* **Exercise input**:
= Beginning of Section =

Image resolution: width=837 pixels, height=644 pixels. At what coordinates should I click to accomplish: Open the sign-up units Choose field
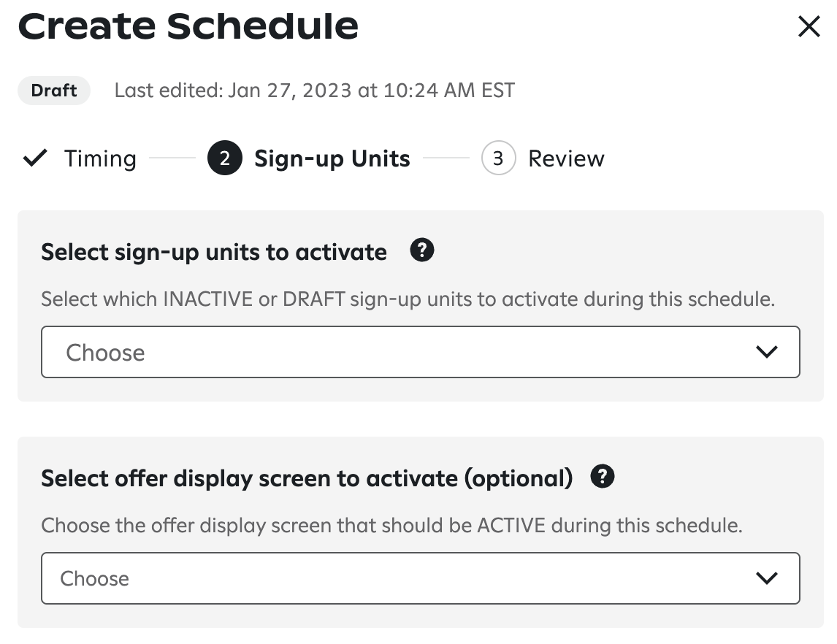[394, 352]
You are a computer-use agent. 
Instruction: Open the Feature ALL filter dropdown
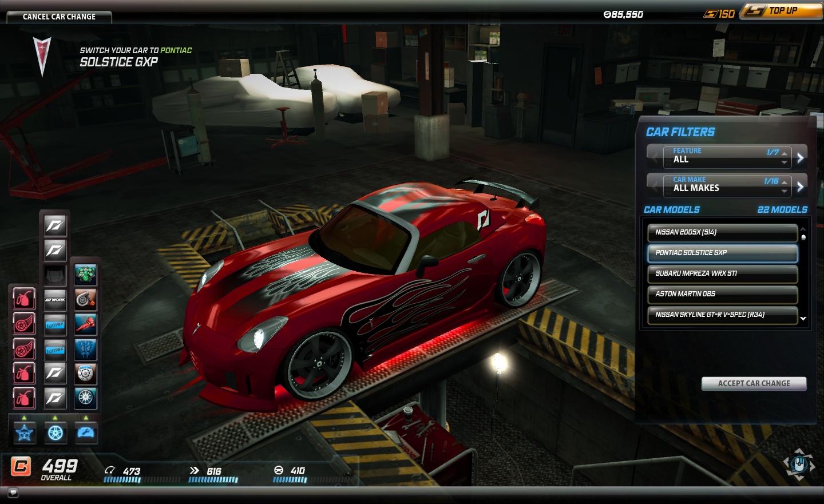coord(727,157)
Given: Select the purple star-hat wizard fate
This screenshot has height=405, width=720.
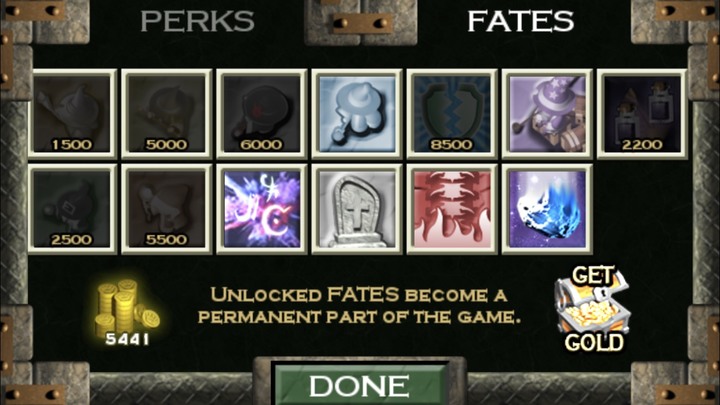Looking at the screenshot, I should click(x=547, y=113).
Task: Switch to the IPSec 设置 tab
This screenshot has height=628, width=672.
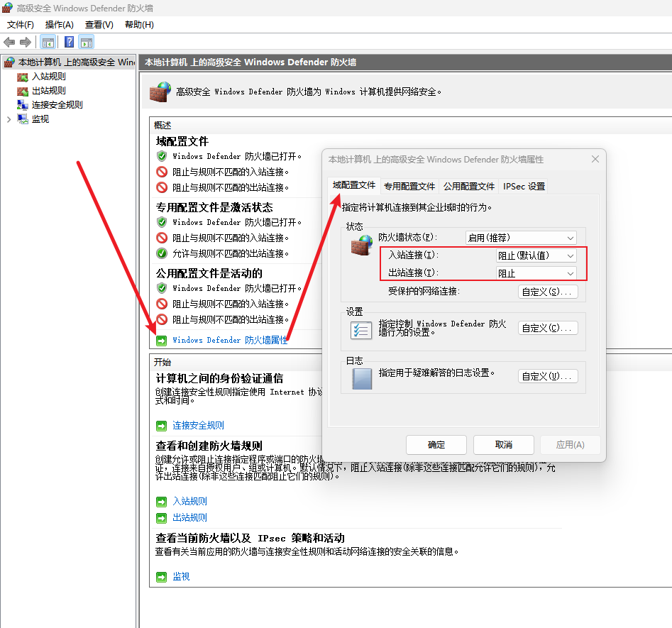Action: [x=524, y=186]
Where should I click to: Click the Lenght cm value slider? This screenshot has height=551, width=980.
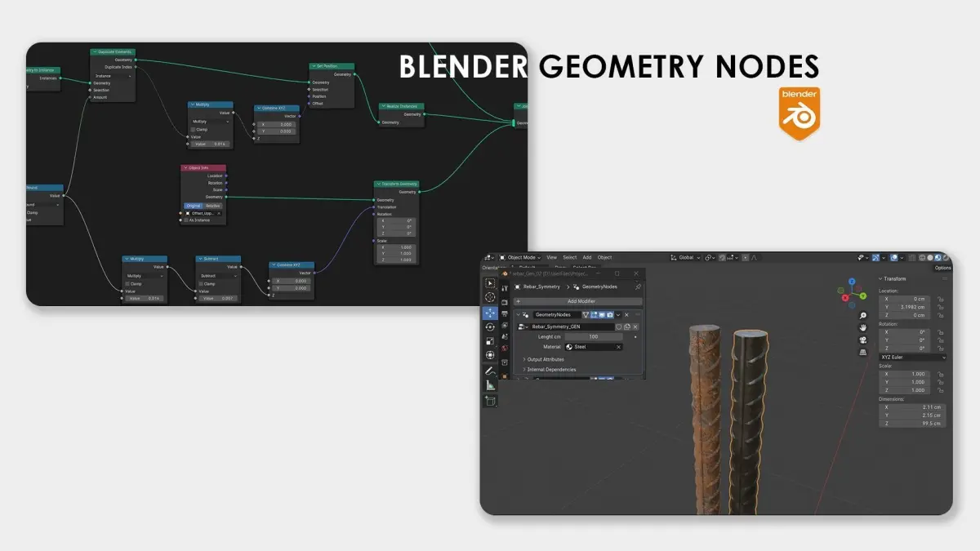[594, 336]
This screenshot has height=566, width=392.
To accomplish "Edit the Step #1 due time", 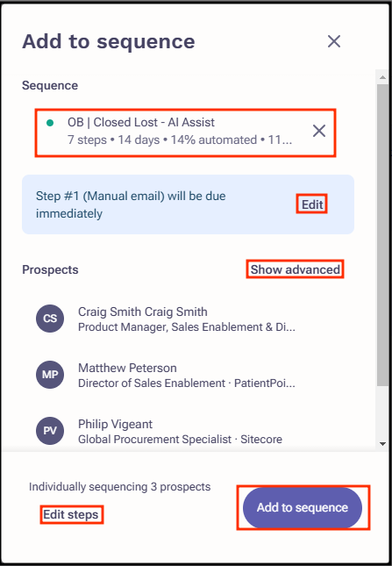I will pos(312,204).
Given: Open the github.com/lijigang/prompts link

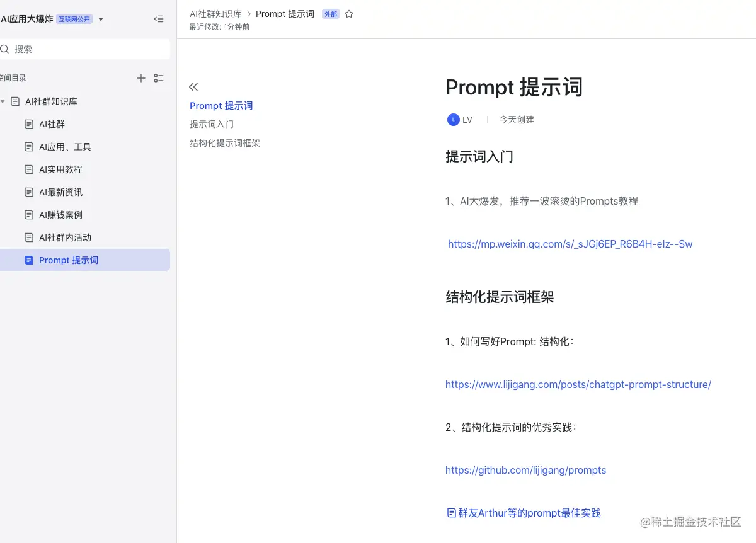Looking at the screenshot, I should 525,470.
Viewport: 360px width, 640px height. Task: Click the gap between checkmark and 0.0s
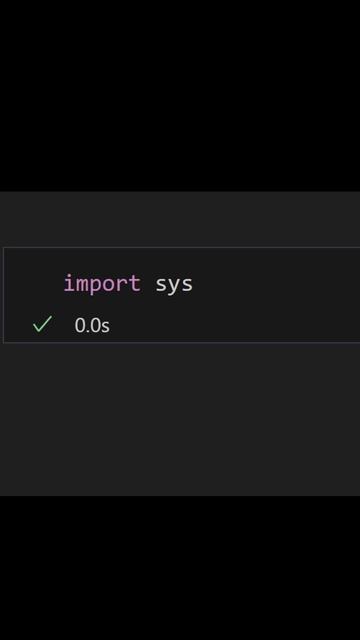tap(64, 325)
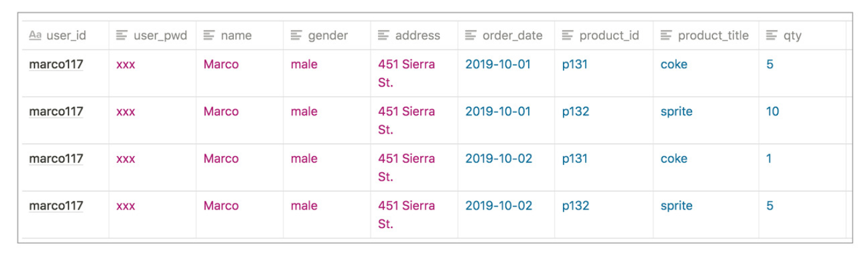Click the text icon beside address header
This screenshot has width=868, height=261.
click(x=383, y=36)
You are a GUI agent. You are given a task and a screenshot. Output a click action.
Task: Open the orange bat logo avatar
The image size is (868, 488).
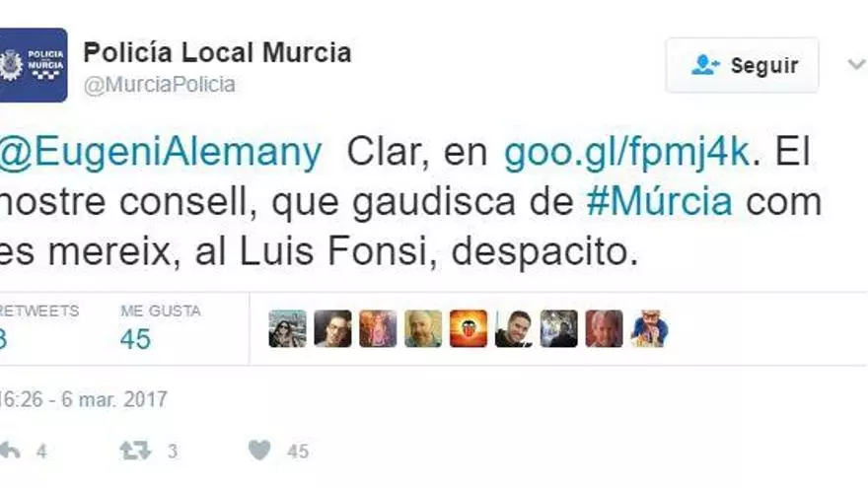click(469, 328)

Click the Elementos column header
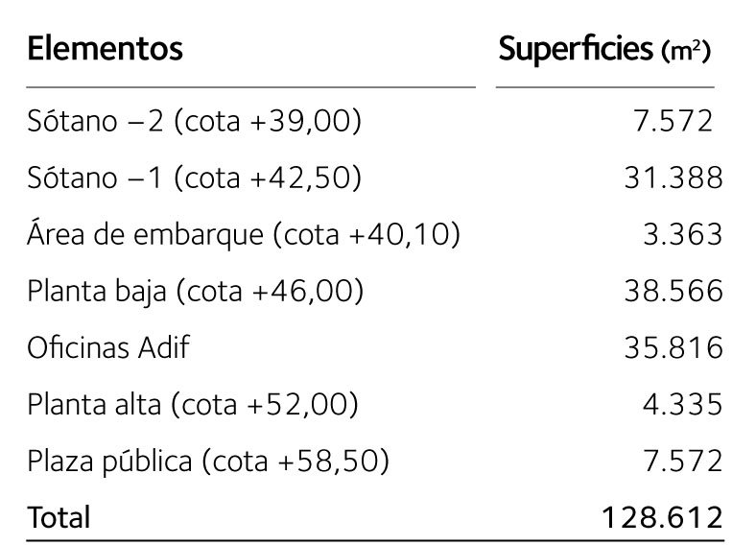pyautogui.click(x=106, y=48)
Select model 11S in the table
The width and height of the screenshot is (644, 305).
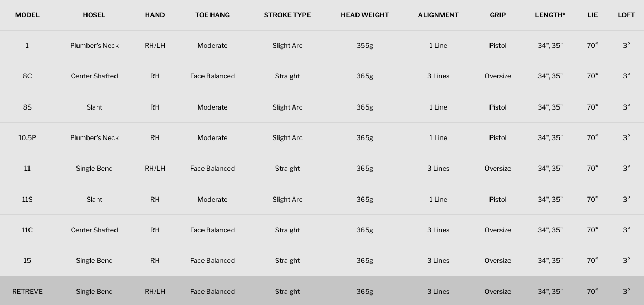pyautogui.click(x=27, y=200)
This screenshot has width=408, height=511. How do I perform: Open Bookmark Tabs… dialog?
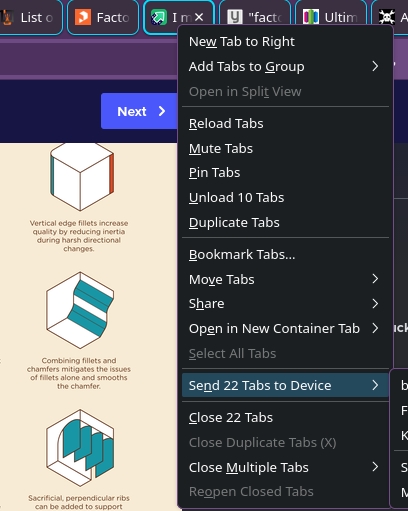click(x=285, y=254)
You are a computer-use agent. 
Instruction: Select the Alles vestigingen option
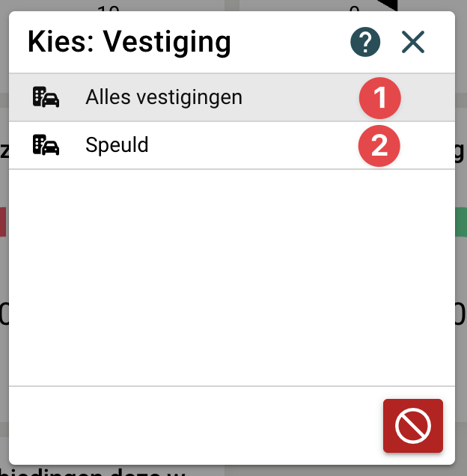163,97
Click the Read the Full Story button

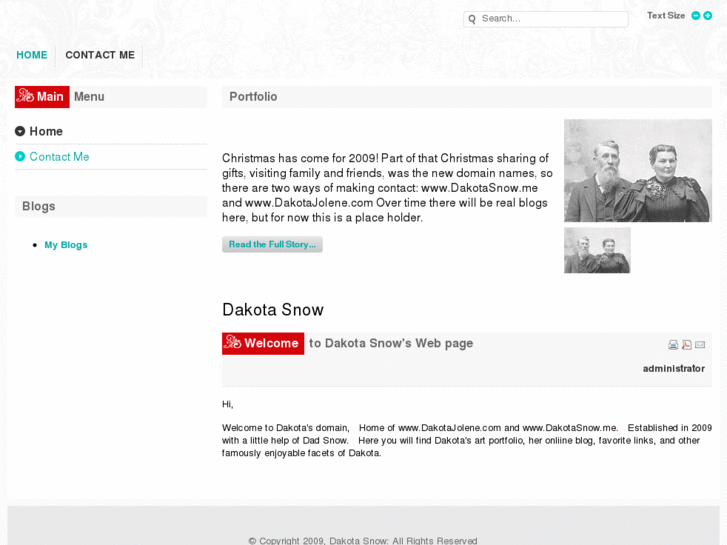coord(272,244)
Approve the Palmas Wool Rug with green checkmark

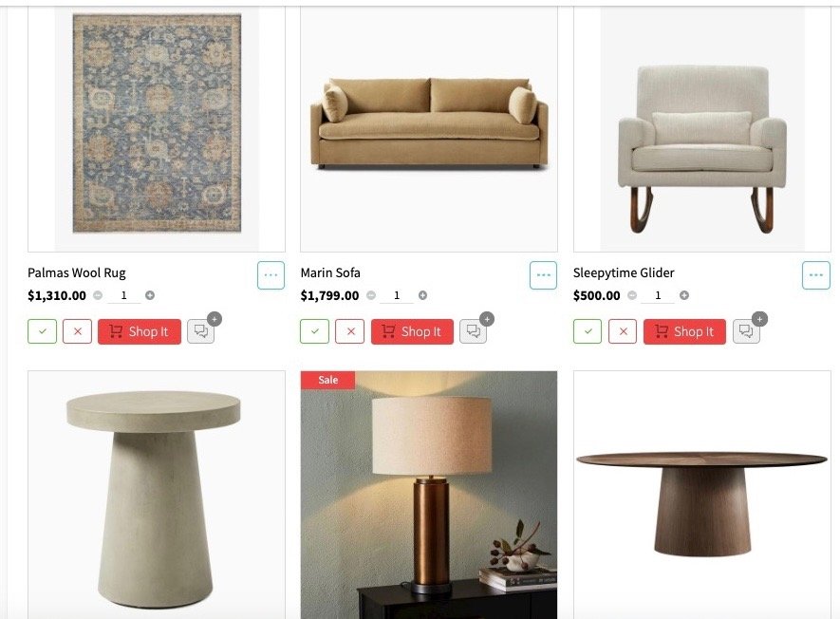pyautogui.click(x=43, y=331)
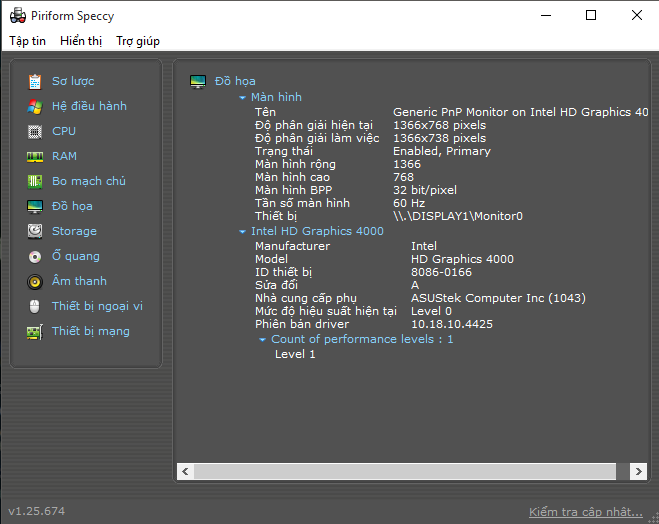
Task: Click the Sơ lược summary icon
Action: pyautogui.click(x=35, y=81)
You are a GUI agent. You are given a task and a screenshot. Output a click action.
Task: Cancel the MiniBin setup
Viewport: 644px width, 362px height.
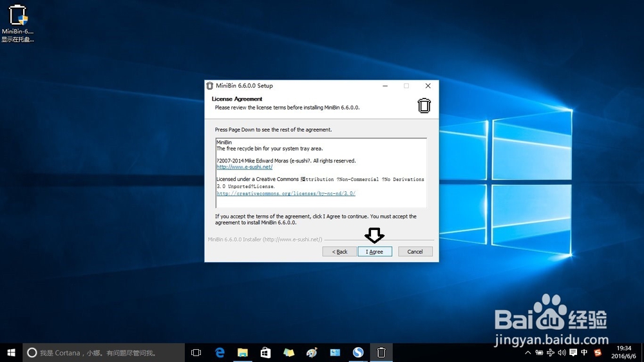(415, 251)
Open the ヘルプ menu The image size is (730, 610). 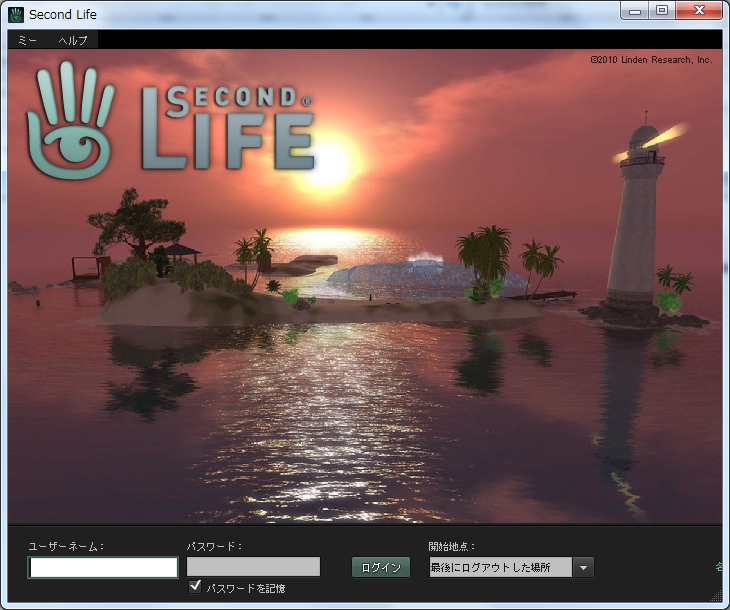coord(72,40)
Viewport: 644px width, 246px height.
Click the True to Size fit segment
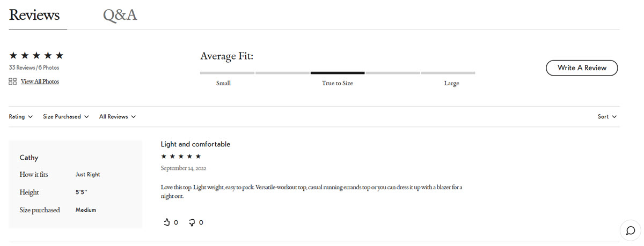pyautogui.click(x=338, y=73)
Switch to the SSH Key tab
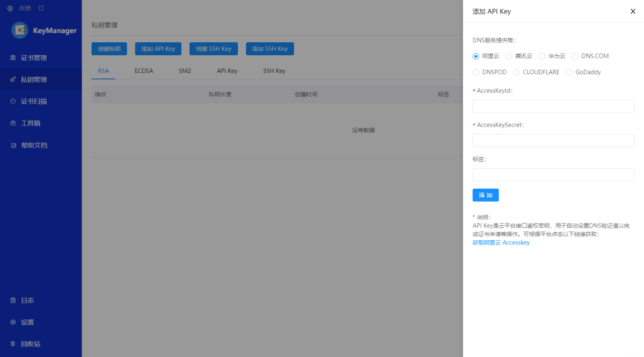This screenshot has height=357, width=644. 274,71
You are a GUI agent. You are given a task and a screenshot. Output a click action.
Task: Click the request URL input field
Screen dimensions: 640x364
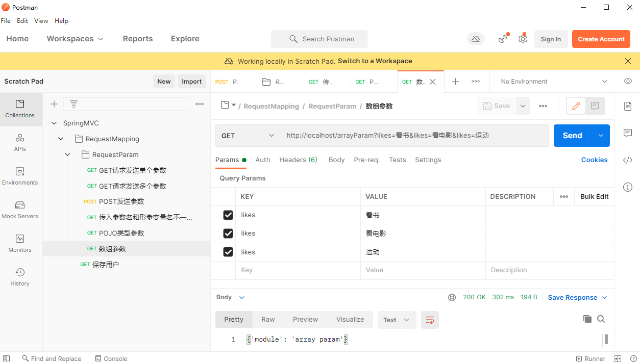tap(413, 136)
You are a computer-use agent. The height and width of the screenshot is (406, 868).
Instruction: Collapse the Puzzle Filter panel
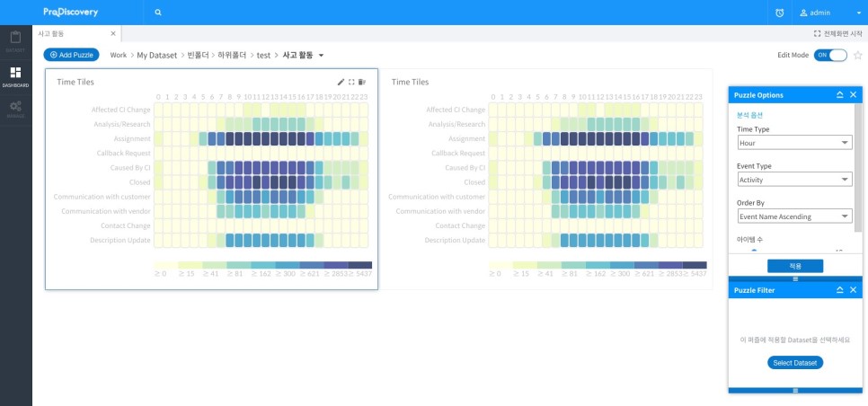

= End of Section =

* **Exercise details**:
Set down nothing but the lines from the one containing "Screen dimensions: 640x364" to the final line above, both included, with every picture left out.

* **Written answer**:
Screen dimensions: 640x364
tap(413, 136)
You are a computer-use agent. The height and width of the screenshot is (406, 868).
Instruction: Collapse the Puzzle Filter panel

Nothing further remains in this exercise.